(Photo: An Iraqi Christian refugee lights candles at an Orthodox church in Amman on November 7, 2010 for victims of the attack on Our Lady of Salvation church of Baghdad on October 31/Ali Jarekji)
Thousands of Iraqi Christians have fled their homes to semi-autonomous Kurdish areas and neighbouring countries since a Catholic church in Baghdad was attacked six weeks ago, the U.N. refugee agency has said.
Some 1,000 Christian families, roughly 6,000 people, have arrived in the northern Kurdish areas from Baghdad, Mosul and Nineveh, the U.N. High Commissioner for Refugees (UNHCR) said. Several thousand have crossed into Syria, Jordan and Lebanon.
Many spoke of receiving threats or leaving out of fear.
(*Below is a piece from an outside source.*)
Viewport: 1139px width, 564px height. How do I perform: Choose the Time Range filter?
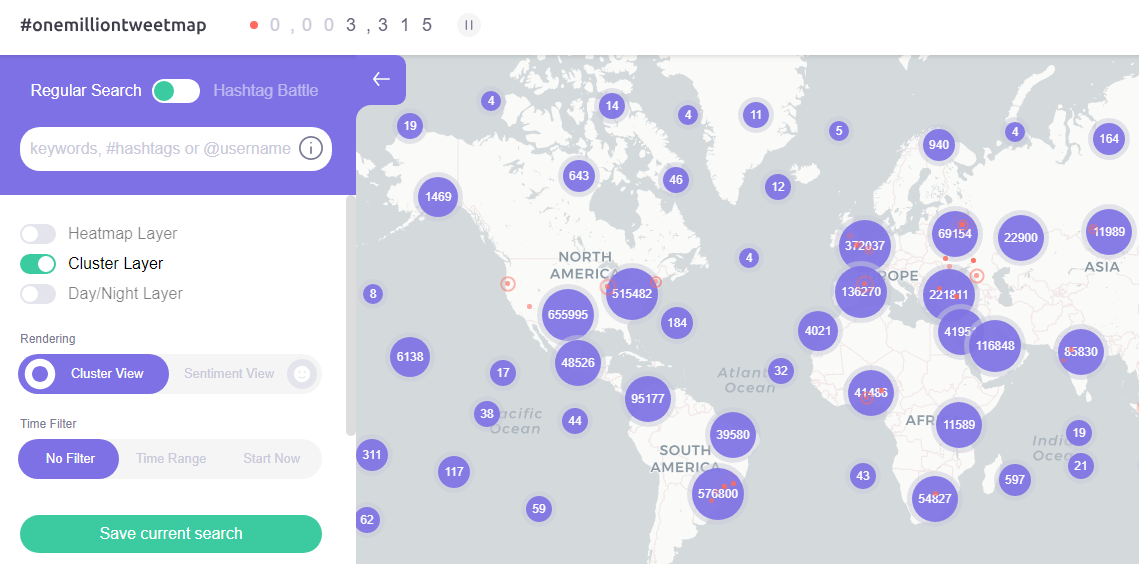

Fifty-two hostages and police were killed when Iraqi forces tried to free more than 100 Catholics taken hostage during Sunday mass on October 31.
“Since the awful Baghdad church attack and subsequent targeted attacks, the Christian communities in Baghdad and Mosul have started a slow but steady exodus,” UNHCR spokeswoman Melissa Fleming told a news briefing on Friday.
Iraq’s Christians once numbered 1.5 million out of a total Iraqi population of about 30 million and there are now estimated to be about 850,000, or about 3 percent of the population.